Social grants debacle: Hunger breeds desperation

It seems in the multilayered social strata which so typify the complexities of South Africa, you tend to find the most vulnerable of our citizens hopelessly enmeshed in a cloud of uncertainty and obfuscation.

And if, as some weighty analysts tend to maintain, the social grants debacle is more about political infighting than the demands of providing to the most needy the bare moral necessities of humanity, two things become abundantly clear through the cloying mists of uncertainty and finger-pointing.

The first is that if this is indeed the case, Social Development Minister Bathabile Dlamini should be made answerable not only to parliament, but to the 17 million South Africans who rely on social grants for their unenviable survival.

Yesterday’s media conference to address this looming catastrophe offered little, either in the way of answers or assurances for the future.

The second, more unsettling consequence would be that, if this fiasco of departmental planning has political overtones – or more specifically, is aimed at protecting the interests of one faction within the ruling party against the onslaught of those espousing a differing opinion – it has all the frightening potential of starting a fire in a dynamite factory.

We sincerely hope for the good of this country that the latter is not the case and that humane, common sense will prevail.

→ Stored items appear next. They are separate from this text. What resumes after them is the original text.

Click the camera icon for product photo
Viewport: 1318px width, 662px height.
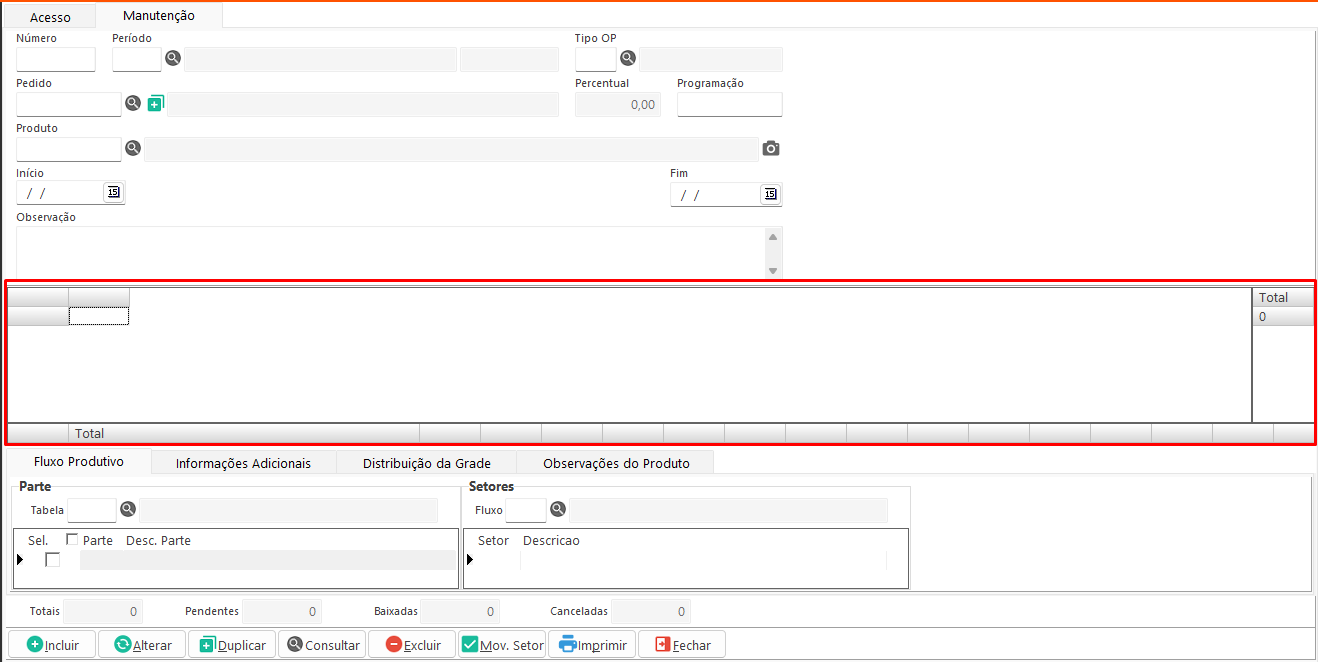pyautogui.click(x=770, y=149)
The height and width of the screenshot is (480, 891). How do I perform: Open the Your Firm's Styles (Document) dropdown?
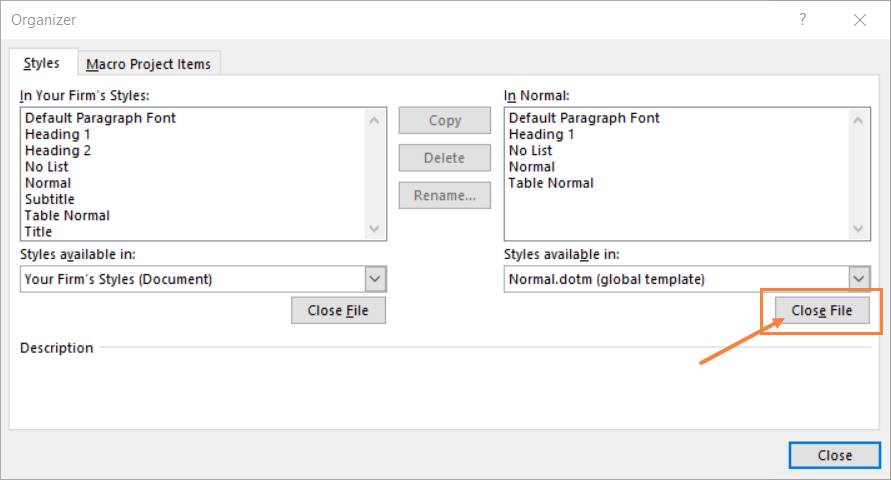375,279
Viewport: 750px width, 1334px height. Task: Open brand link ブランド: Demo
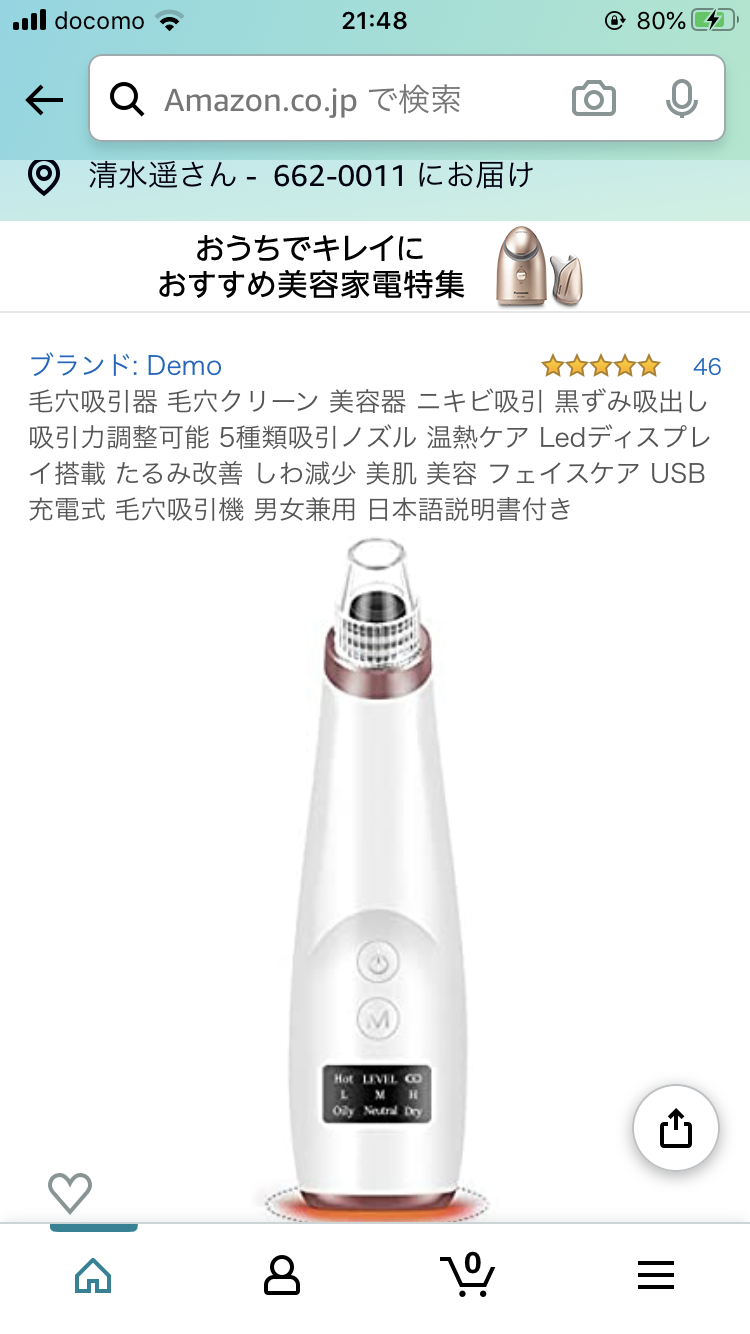tap(125, 366)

But the caveat is that some solution must be found, sooner rather than later. Surely the government is mandated to rule justly and equitably and the people of this country do not deserve to have this uncalled for potential conflagration foisted upon them.

Hunger breeds desperation and, like the revolutionary forces which toppled the French royals, they are not in the position to eat cake. If the crisis is left to slide, hunger must surely be an inevitable consequence.